McIlroy is looking for his third win in five events after following victory in the WGC-Cadillac Match Play with a third consecutive top-10 finish in the Players Championship, a seven-shot win at Quail Hollow and a missed cut in the BMW PGA Championship last week.
And if the world number one claims the first prize of £416,000 on Sunday, all of it will be donated to his own charitable foundation, which is hosting the tournament at Royal County Down.
"The Irish Open for me for the last few years was becoming a bit of a.... I don't want to say a pain, but it didn't quite fit in the schedule or I just wasn't enjoying it as much as I could," McIlroy told a pre-tournament press conference.
"And then the European Tour approached us about getting involved and we thought it was a perfect way to really kickstart the foundation and really start to help other people because of who I am and what I do.
"So honestly, what I want to get out of it this year is just to raise a lot of money for the foundation for the cancer fund, and ultimately if I play well, and if I do well in the tournament, then all the money that I earn is going to go towards that as well.
"So I'm not really playing for myself this week. I'm playing for a lot of other people and it gives me an incentive to go out there and enjoy it and try to play well."
McIlroy has missed the cut in the Irish Open for the last two years, but believes he will benefit from a third early exit in four years at Wentworth, where he collapsed to a second round of 78 in the defence of his title.
"I wanted to play well last week but I think at the same time having the weekend off will benefit me for this week," the 26-year-old added. "I do feel refreshed.

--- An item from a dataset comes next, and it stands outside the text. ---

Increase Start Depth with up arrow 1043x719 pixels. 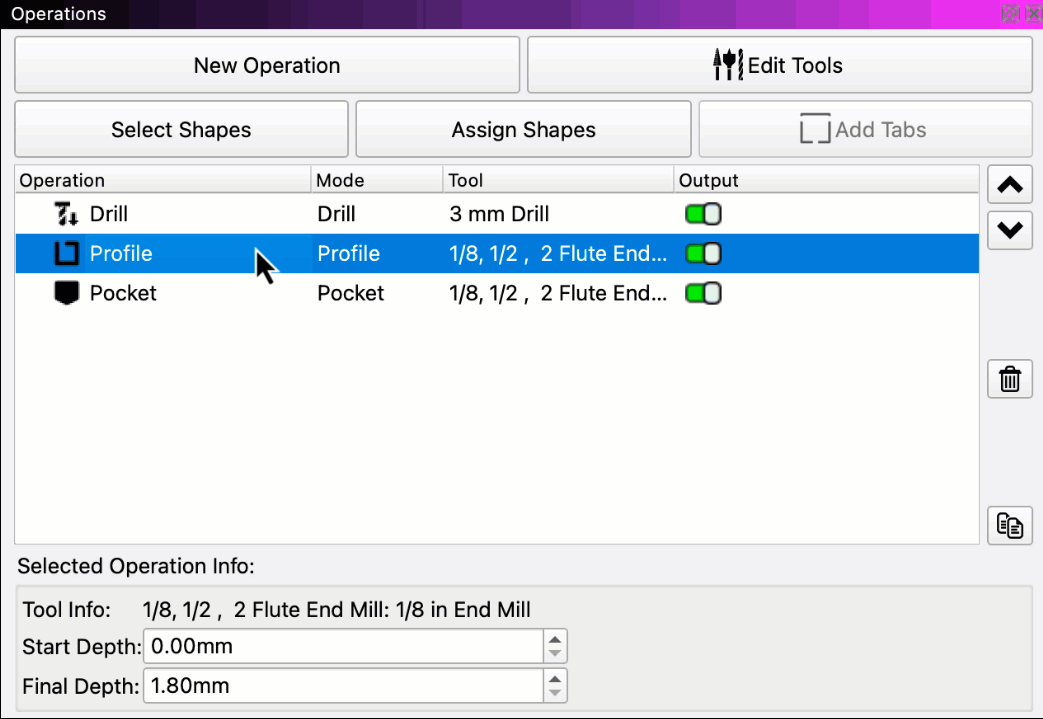(x=555, y=639)
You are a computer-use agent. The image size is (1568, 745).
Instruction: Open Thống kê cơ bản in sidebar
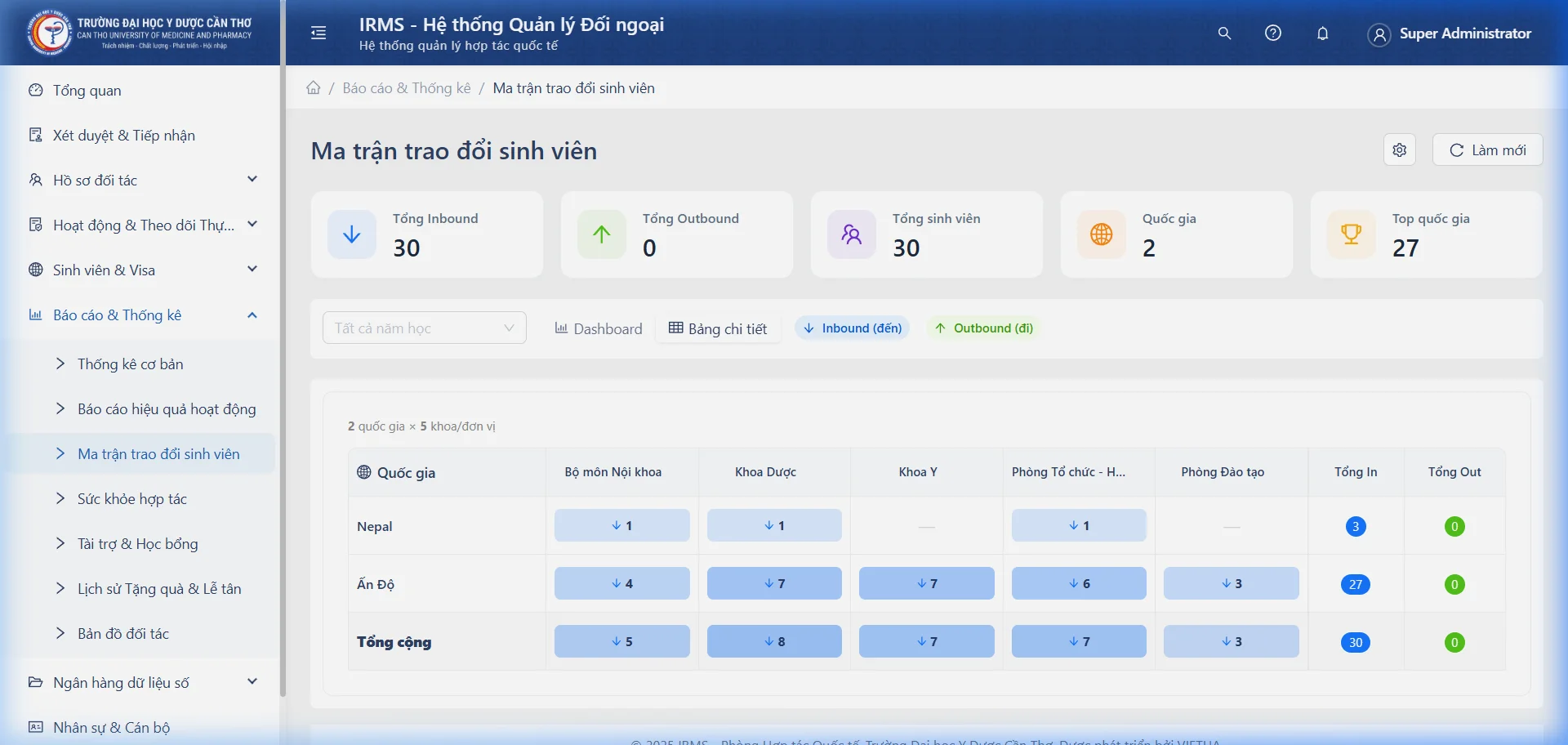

"I didn't get out of bed until one o'clock in the afternoon on Saturday. I came here on Sunday and played a quiet 18 holes. I came back on Monday morning and played.
"I feel very prepared. That (Wednesday's pro-am) was my third practice round. I haven't played three practice rounds for a tournament since the Masters. I really just want to do well this week and it (missing the cut) has given me a bit of extra time which I think I can use.
"Even if you play four or five weeks in a row, physically you feel fine. It's more just the mental challenge of trying to keep it at that high level the whole time. Sometimes you just need to let yourself come down for a few days. That's what sort of happened. I just couldn't really keep it going."
McIlroy's involvement in the event has resulted in a top-class field, with Players Championship winner Rickie Fowler one of the star attractions.
Fowler and McIlroy competed against each other in the 2007 Walker Cup at Royal County Down and McIlroy added: "It wasn't that hard a pitch to make to Rickie.
"I knew what a fan he was of the golf course. We played against each other here and Rickie is a great guy. I was very pleased that Rickie and Sergio (Garcia) were in the play-off at the Players a couple of weeks ago; it creates more buzz about this tournament and it was great to see him win."
McIlroy hosted a Q&A with Fowler and Garcia on Tuesday at Daisy Lodge, the centre he opened last October which offers short breaks to families affected by cancer.